Table 2 Key messages

It is well known that ketone bodies not only serve as ancillary fuel substituting for glucose in most cell types but also induce several other physiological responses which include anti-oxidative, anti-inflammatory, and cardioprotective features. The prevailing ketone body βOHB binds to several target proteins including histone decarbolases, histones, or G protein-coupled receptors. However, it is not known whether these properties relate to the observed beneficial effects of βOHB. We propose here that ketolysis itself is the major mechanism of protective ketone body function. Increased ketolysis causes oxidative stress in the mitochondria which in turn causes a cellular adaptive (hormetic) response characterized by the activation of the master regulators of cell-protective mechanisms, Nrf2, sirtuins 1 and 3, and AMPK. This hormetic response includes upregulation of genes and mediators involved in anti-oxidative and anti-inflammatory activities, improved function and growth of mitochondria, DNA repair, autophagy, and decreased energy expenditure for anabolic purposes.

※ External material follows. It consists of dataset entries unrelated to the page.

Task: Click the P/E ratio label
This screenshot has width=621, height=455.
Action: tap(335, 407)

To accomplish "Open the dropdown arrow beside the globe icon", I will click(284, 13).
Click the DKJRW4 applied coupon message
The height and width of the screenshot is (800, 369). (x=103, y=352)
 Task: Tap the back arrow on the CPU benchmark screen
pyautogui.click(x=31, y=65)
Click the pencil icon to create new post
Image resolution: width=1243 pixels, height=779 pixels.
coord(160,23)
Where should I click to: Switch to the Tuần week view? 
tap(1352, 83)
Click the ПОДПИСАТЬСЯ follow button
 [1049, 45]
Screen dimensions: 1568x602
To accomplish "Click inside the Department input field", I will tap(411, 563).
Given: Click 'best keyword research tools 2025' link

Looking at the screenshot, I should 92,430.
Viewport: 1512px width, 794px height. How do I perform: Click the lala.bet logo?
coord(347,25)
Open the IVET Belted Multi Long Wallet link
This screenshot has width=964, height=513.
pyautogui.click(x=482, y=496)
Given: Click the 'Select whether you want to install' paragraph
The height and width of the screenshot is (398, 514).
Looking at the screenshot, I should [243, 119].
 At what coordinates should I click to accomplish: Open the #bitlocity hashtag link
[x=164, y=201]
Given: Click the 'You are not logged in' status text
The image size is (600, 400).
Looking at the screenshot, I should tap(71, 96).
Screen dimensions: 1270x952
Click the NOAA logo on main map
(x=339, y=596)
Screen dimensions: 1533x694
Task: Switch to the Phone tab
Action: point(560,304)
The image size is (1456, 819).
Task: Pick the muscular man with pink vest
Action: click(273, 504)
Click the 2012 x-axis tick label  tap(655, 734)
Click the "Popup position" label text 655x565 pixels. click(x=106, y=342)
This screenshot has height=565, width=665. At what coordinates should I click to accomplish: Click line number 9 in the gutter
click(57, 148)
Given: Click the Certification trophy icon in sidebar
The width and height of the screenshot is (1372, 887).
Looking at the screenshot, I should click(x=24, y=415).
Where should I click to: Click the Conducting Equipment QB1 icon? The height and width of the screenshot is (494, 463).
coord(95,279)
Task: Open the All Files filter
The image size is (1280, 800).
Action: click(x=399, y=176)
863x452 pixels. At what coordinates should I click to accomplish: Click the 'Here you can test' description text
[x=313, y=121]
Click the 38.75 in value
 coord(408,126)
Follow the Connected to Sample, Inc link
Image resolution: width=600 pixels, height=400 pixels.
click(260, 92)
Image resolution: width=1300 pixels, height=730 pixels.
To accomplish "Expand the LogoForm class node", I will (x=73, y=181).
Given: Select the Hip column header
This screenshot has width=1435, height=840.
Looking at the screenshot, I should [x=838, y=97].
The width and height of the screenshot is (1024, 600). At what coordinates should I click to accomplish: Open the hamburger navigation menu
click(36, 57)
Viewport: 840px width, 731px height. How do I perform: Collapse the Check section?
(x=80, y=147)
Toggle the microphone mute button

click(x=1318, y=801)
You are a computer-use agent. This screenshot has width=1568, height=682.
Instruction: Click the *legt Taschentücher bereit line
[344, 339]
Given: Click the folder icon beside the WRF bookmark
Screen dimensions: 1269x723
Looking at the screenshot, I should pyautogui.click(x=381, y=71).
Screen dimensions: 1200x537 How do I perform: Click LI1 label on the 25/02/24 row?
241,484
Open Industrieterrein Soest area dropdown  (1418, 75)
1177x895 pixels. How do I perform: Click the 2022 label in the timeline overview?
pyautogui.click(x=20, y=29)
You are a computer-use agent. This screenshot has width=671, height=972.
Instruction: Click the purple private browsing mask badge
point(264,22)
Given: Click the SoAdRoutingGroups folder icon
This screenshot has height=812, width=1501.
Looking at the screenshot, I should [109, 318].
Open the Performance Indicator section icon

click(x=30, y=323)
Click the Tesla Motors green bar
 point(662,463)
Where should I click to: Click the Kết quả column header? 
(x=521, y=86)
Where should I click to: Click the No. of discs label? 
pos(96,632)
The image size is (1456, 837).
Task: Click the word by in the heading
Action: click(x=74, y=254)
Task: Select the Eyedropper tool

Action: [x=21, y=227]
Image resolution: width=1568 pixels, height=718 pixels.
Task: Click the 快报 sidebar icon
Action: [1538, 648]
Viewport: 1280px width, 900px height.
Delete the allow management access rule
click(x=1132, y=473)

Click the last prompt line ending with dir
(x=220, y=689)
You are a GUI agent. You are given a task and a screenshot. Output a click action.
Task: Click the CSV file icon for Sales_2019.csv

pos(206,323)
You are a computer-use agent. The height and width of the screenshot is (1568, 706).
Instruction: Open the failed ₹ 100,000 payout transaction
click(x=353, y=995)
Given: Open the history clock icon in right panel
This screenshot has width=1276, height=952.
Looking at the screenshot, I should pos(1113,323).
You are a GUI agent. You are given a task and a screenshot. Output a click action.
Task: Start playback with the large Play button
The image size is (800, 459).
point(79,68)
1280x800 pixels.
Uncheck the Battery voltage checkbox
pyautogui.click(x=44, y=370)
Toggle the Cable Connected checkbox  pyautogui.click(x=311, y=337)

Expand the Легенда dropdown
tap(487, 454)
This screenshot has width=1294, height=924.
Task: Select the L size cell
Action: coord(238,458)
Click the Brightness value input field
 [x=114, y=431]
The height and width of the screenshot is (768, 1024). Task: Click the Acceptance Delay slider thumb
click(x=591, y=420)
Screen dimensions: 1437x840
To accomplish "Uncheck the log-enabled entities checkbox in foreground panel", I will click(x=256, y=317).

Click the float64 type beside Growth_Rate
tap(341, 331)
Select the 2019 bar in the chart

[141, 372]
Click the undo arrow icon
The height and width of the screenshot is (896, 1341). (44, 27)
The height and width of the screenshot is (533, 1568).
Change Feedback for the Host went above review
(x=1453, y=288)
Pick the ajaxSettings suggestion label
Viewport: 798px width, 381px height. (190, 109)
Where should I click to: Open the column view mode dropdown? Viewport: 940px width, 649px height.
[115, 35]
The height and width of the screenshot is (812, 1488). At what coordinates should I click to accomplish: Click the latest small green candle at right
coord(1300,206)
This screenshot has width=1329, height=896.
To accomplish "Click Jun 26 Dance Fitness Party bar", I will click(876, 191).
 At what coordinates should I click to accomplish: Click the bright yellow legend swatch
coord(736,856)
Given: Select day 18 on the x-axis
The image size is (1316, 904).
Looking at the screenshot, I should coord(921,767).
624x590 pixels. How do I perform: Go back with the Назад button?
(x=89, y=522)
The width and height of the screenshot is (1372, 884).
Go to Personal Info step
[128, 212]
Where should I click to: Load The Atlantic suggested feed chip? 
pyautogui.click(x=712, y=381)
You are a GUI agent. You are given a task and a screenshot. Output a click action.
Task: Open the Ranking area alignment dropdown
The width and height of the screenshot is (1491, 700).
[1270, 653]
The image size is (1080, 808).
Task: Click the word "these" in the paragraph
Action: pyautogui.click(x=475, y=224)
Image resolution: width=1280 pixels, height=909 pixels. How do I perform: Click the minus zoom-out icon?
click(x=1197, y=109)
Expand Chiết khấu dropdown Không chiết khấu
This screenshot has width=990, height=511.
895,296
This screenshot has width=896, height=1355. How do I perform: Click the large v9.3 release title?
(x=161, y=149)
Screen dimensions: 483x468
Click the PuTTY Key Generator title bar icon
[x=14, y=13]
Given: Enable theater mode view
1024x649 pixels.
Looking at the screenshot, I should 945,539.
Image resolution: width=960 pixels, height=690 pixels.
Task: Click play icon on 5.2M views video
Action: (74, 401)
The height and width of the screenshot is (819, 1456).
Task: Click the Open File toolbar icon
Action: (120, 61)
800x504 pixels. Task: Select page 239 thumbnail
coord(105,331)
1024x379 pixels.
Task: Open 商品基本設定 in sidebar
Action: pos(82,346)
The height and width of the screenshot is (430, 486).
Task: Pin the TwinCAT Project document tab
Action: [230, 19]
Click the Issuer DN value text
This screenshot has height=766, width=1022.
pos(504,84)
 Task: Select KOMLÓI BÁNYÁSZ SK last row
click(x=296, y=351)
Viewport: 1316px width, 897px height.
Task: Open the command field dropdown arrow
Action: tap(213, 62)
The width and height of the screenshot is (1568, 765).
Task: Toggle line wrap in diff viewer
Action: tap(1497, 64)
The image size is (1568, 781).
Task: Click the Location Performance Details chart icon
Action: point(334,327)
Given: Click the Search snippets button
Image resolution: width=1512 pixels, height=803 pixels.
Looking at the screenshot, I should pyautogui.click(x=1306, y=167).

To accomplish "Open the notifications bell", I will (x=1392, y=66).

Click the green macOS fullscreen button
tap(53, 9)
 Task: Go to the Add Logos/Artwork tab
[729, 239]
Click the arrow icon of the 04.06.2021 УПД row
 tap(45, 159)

Probably, all organs of the body may benefit from these actions. In the heart, hormesis following increased ketolysis decreases damage and fibrosis after ischemia-reperfusion or after exposure to cardiotoxic doxorubicin. Although there is no direct evidence, it seems probable that the cardioprotective action of SGLT2 inhibitors involves the same cell-protective hormetic response in the mitochondria stressed by increased ketolysis. Experimental and clinical data support the suggested pathway of SGLT2 inhibitor action, involving a decrease of blood glucose levels via lower insulin and higher glucagon levels, increased lipolysis and gluconeogenesis, enhanced ketogenesis in the liver, and ketolysis in the heart causing mitochondrial stress, followed by an adaptive response causing upregulation of anti-oxidative and anti-inflammatory capacities as well as improved mitochondrial function, finally resulting in improved cardiovascular functions and resistance to ischemic insults. In this context, low systemic insulin levels are essential. High insulin concentrations in the blood prevent the breakdown of endogenous fat stores and thus suppress ketogenesis and the associated beneficial hormetic responses.